Sicuramente i testi in cui mi riconosco di più sono quelli di La tolleranza del caos, ultimo libro pubblicato per i tipi di Ensemble (giugno 2025). L’opera raccoglie poesie scritte in 18 anni, dall’uscita nel 2007 del mio secondo libro Dove sei Padre. Ho raccolto in tutto questo tempo moltissimo altro materiale, ma quella pubblicata è la breve selezione che mi sono sentita di fare, per convinzione sulle poesie e perché è stato possibile metterle in ordine costruendo una linea temporale che parte da molto indietro. Questo libro è quello che maggiormente mi rappresenta perché descrive in quattro tappe di fatto tutta la mia vita finora. Costruirlo, oltre che scriverlo, per me è stato un lavoro importantissimo, ho ricordato e rivissuto l’infanzia, i momenti bui attraversati dopo la morte di mio padre, la mia vita da adulta e da madre, fino a diventare quello che più o meno sono ora: una persona che sta tentando un nuovo approccio al caos insensato che governa il mondo. Non più il tentativo di comprenderlo, accettarlo, metterlo in ordine e controllarlo, piuttosto sto provando a tollerarlo, portando pazienza nei confronti di una strana e sadica entità che non capisco, non accetto, non posso né ordinare né controllare ma con cui non posso fare a meno di convivere. In questo libro mi identifico di più perché mi identifico in ogni sua parte, perché ogni sua parte rappresenta una parte di me e della mia storia. Le altre opere sono parziali.

La poesia può ancora comunicare alle nuove generazioni?

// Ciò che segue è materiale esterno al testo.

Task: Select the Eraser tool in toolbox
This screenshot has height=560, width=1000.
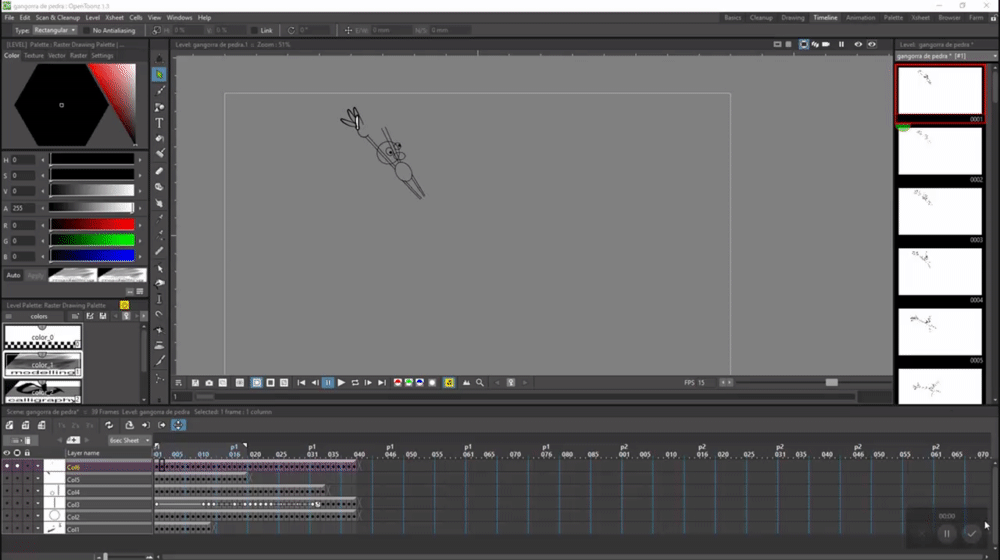Action: [x=159, y=171]
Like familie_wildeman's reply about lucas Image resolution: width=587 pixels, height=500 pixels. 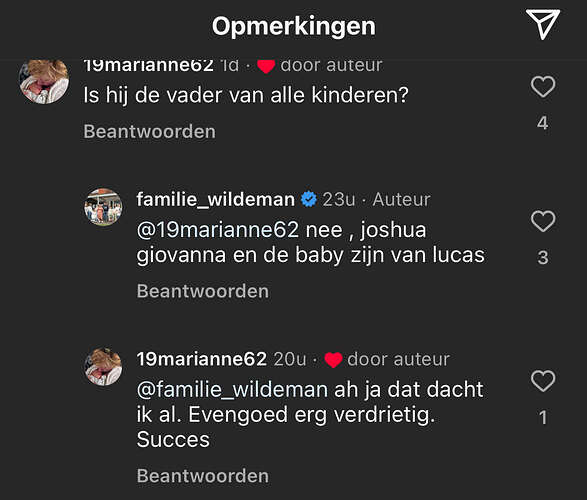tap(543, 221)
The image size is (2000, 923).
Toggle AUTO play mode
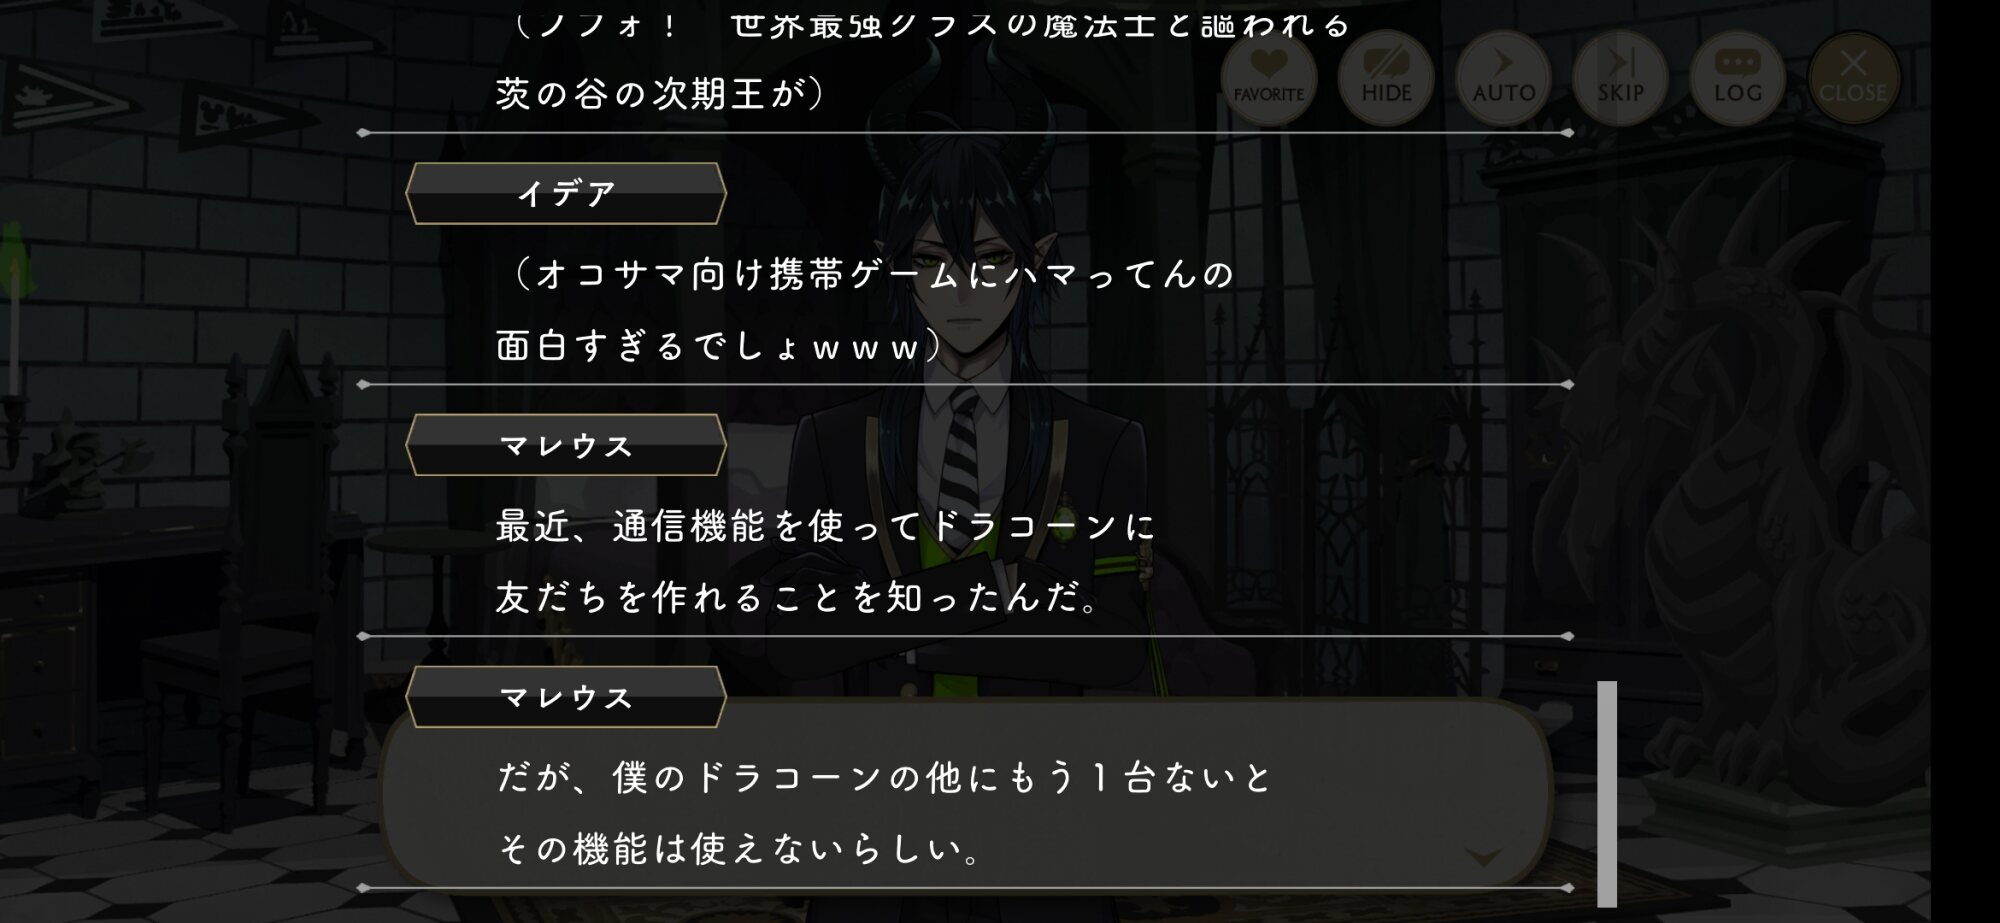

Si assolutamente, anzi mi sembra che la poesia stia vivendo un momento di grande popolarità tra i giovani. Forse Leopardi, Ungaretti o Montale fanno fatica, ma ci sono tantissime poetesse e poeti emergenti che, essendo essi stessi espressione delle nuove generazioni, arrivano dritto ai cuori dei ragazzi (non cito alcuni nomi per non dimenticarne altri che lo meriterebbero ugualmente). La poesia, come tutto il resto, è cambiata nel tempo. Ci sono nuovi contenuti, nuovi stili e anche nuove forme, per esempio la poesia performativa, rap, hip hop, il poetry slam, che hanno riportato in vita assonanze, allitterazioni e rime per molto tempo accuratamente evitate dalla poesia contemporanea, pena la ridicolarizzazione dei versi. Queste forme di comunicazione poetica oggi funzionano benissimo con i più giovani, e non solo.